In the face of such adversity, sufferers are forced to take it upon themselves to identify their symptoms early and self-diagnose. Laparoscopic surgery is the only way to medically diagnose endometriosis, and requires an impressive level of self-determination, self-trust, and painkillers. Yet, surgery should only be used as a last resort.
Is it endometriosis or “just period pain”?
The first step in diagnosis is working out if the pain you are experiencing is indeed endometriosis or “just period pain”.
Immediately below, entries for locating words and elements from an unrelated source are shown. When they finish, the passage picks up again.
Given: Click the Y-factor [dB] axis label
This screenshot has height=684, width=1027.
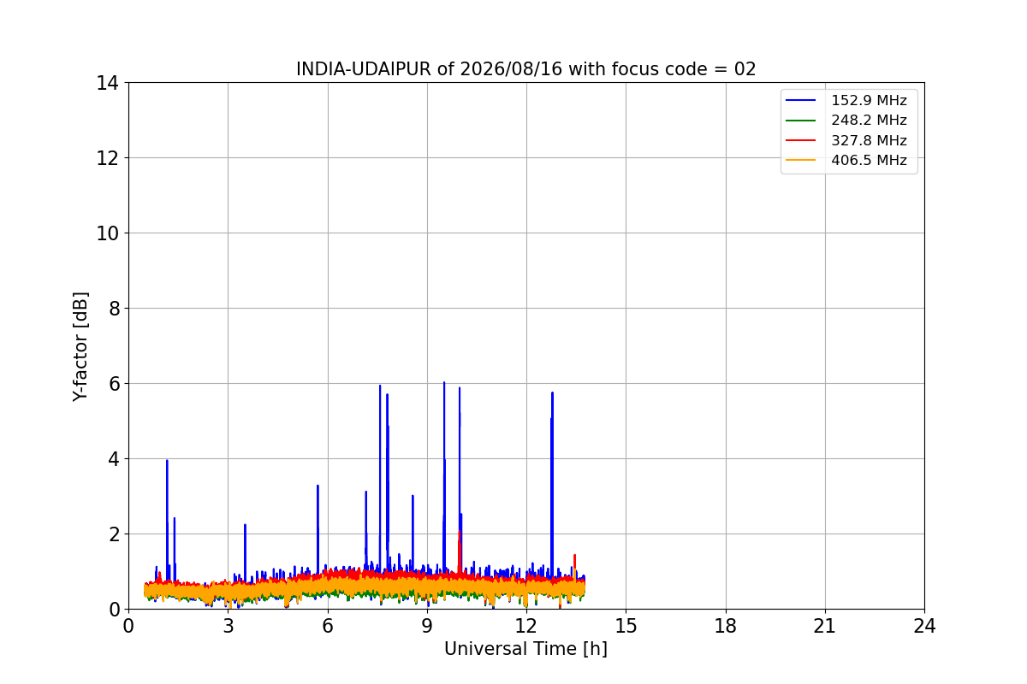Looking at the screenshot, I should tap(80, 346).
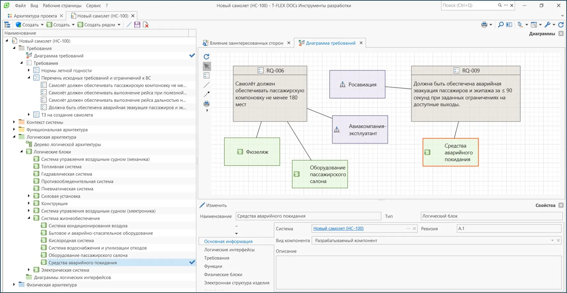Viewport: 567px width, 293px height.
Task: Open the Вид компонента dropdown
Action: click(x=552, y=241)
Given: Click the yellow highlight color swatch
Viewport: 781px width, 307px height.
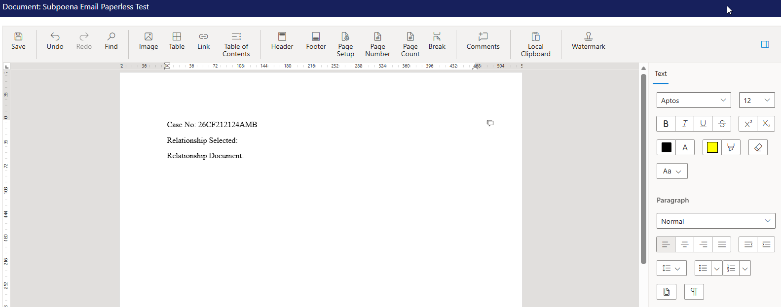Looking at the screenshot, I should tap(712, 147).
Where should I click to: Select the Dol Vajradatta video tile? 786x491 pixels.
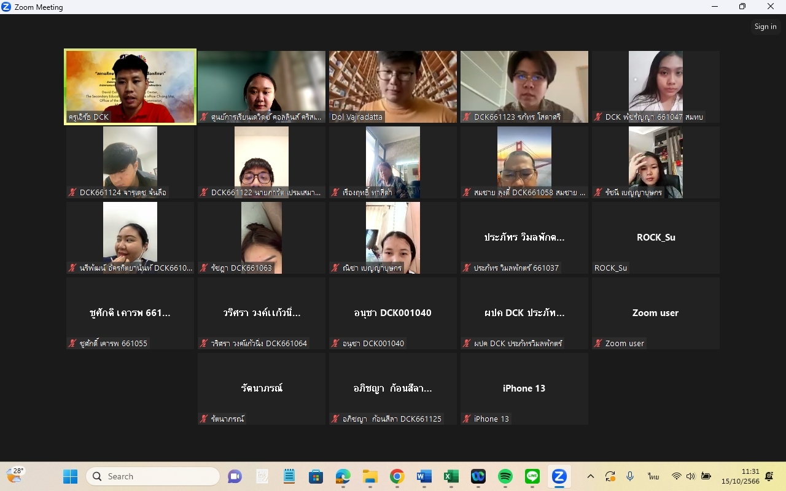pos(393,87)
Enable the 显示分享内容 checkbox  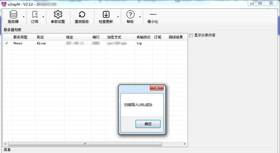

Premenstrual Syndrome (PMS) encompasses a large range of naturally induced symptoms that occur prior to and during menstruation, resulting from the hormones oestrogen and progesterone. Many people experience moderate pain during their period caused by contractions of the uterus that lasts for the first couple of days of menstruation when oestrogen levels are high. This often follows PMS symptoms such as mood swings, acne and breast tenderness. PMS symptoms are usually treatable through period pain medications or the contraceptive pill. During PMS, your ability to perform everyday tasks should not be significantly restricted. If it is, this would be the first sign of abnormality.
Treatments for PMS
If you suffer from pain during your period, there are some strategies you can take to lessen the pain, including: using a heat pack, doing gentle exercises (such as yoga), complementary therapy (such as acupuncture), pain relief medications, the contraceptive pill or an IUD implant.
In contrast, pain from endometriosis tends to shift every cycle and can be present in the lower back, upper abdominal, bowels, bladder, and ovaries. People with endometriosis tend to experience chronic pelvic pain that “comes in waves” relevant to each stage of the menstrual cycle; pain does not necessarily occur exclusively around menstruation. It is common for sufferers to experience periods of severe pain resulting in physical impairment and hospitalisation. Additionally, sufferers can develop chronic fatigue, intolerances to foods (such as gluten and dairy), pain during intercourse, nausea, as well as pain with bowel or urinal movements.
Treatments for Endometriosis
There is no singular way to cure endometriosis, however, there are some treatments available. Hormonal therapy, such as contraceptives, can be used to prevent ovulation and menstruation to restrict the growth of endometrial tissue. A laparoscopic surgery may also be undertaken to remove scarring and abnormal tissue growth. In extreme circumstances, patients may have their ovaries or entire uterus removed.
Some common self-care strategies for endometriosis at home include regular exercise, yoga, meditation, pain medications, heat packs, maintaining a healthy and balanced diet, psychological support, mindfulness, regular sleep and therapeutic treatments such as acupuncture. If you believe you are experiencing endometriosis, above all it is imperative that you speak to a gynaecologist to explore possible treatments.